- DIRECTIONS -
Put the items from the line with "You are a GUI" to the line with "[x=126, y=206]" into a Markdown table with the columns Row and Text, one numbered row per line and no blank lines. Leave the pictures out.

- SUPPLIED INFORMATION -
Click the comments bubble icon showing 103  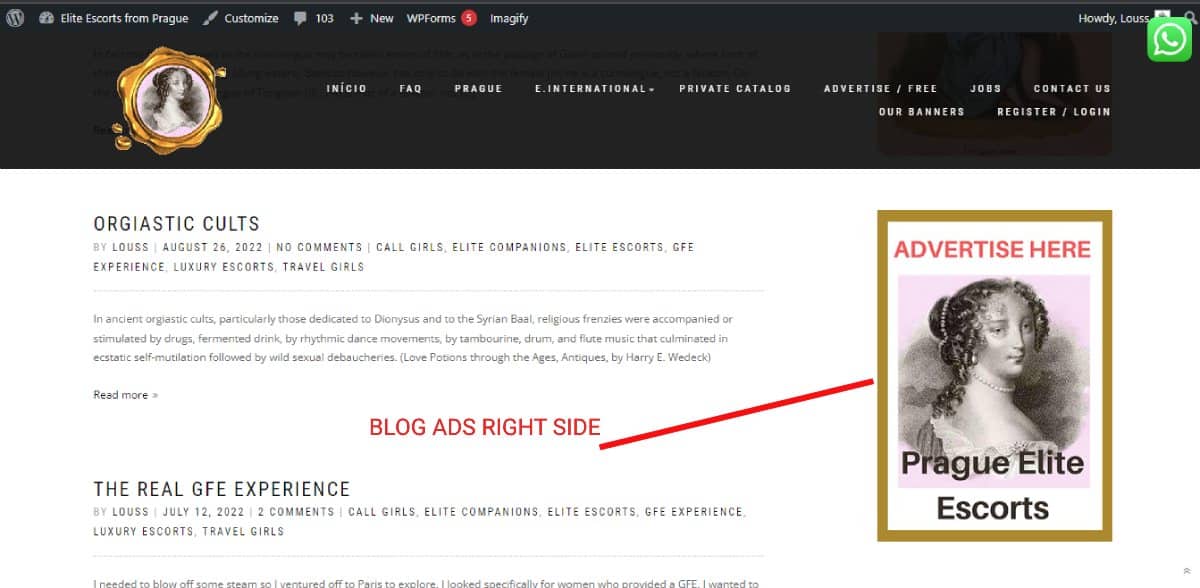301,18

--

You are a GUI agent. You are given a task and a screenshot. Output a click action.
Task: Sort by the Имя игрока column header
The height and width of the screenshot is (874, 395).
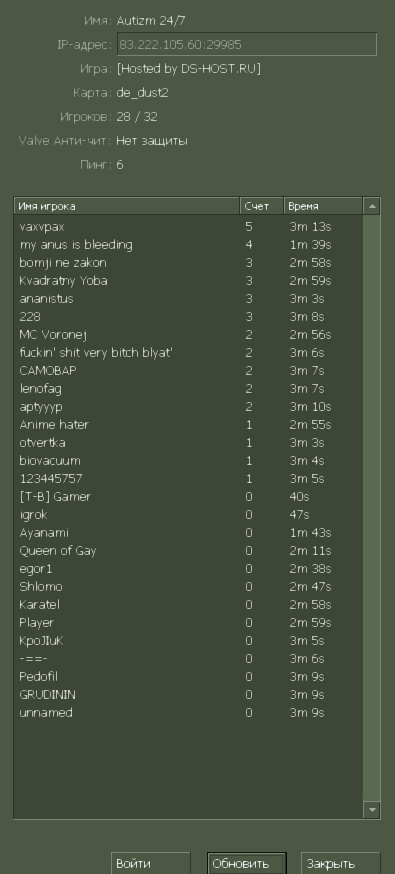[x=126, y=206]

- WRITTEN SOLUTION -
| Row | Text |
|---|---|
| 1 | You are a GUI agent. You are given a task and a screenshot. Output a click action. |
| 2 | Task: Sort by the Имя игрока column header |
| 3 | The height and width of the screenshot is (874, 395). |
| 4 | [x=126, y=206] |